From inflammation to sickness and depression: when the immune system subjugates the brain

Abstract

Infections cause people to become sick and change their behaviour. They develop fever, sleep poorly, eat less, experience difficulty with memory and learning, withdraw socially and complain of pain and fatigue. Glial and macrophage-like cells in the brain respond to peripheral infection by synthesizing the same pro-inflammatory and anti-inflammatory cytokines as those produced by leukocytes. Several immune-to-brain communication pathways act in parallel; these include a fast neural afferent pathway and a slower humoral pathway that requires a relay in circumventricular organs and the brain vasculature. The predominant pro-inflammatory cytokines that cause behavioural signs of sickness are interleukin-1β and tumour necrosis factor-α (TNF-α).
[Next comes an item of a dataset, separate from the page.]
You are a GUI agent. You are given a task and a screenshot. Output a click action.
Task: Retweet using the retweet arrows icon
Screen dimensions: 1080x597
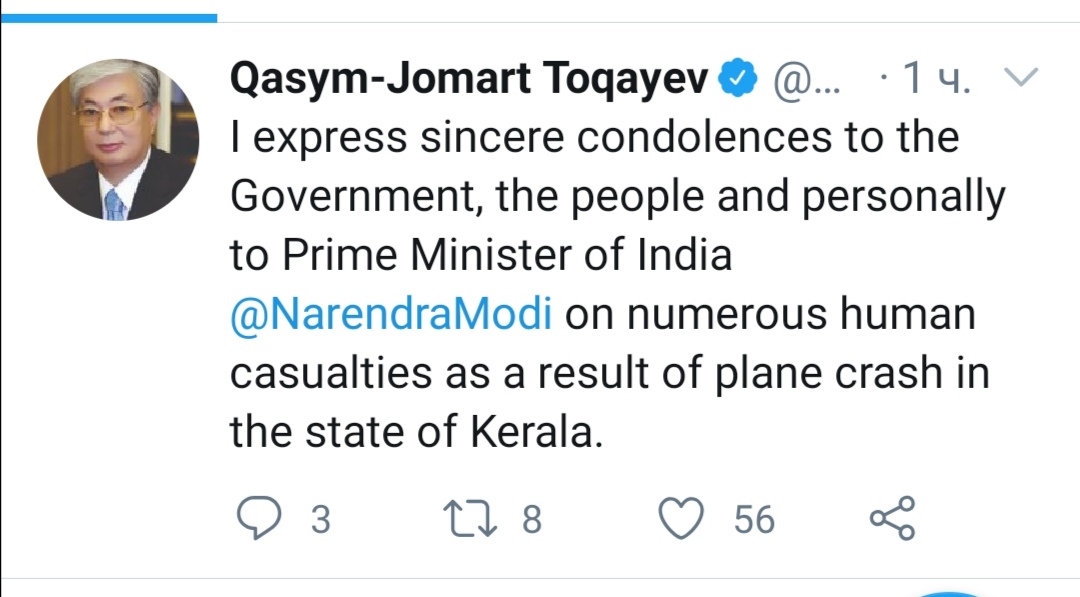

Inflammation and sickness place a burden on working memory by reducing the ability of the short-term memory register to process environmental stimuli. This effect is likely to be responsible for the alterations in cognition that are caused by inflammation. Sickness is as normal to infection as the fear response is to a threatening predator. Its purpose is to promote survival of the organism. If infections do not resolve and peripheral inflammation continues unabated, clinical depression can develop over a background of sickness behaviour. A mechanism for inflammation-associated depression is shunting of tryptophan away from serotonin synthesis, by activation of indoleamine 2,3 dioxygenase (IDO), an enzyme that is predominantly synthesized by myeloid cells, such as macrophages and microglia. IDO activity is stimulated mainly by TNF-α and interferon-γ. This leads to the production of neuroactive tryptophan metabolites that can induce depression-like behaviour by altering glutamatergic neurotransmission. Ageing, obesity and other conditions associated with chronic inflammation increase the risk of development and persistence of inflammation-associated sickness and depression.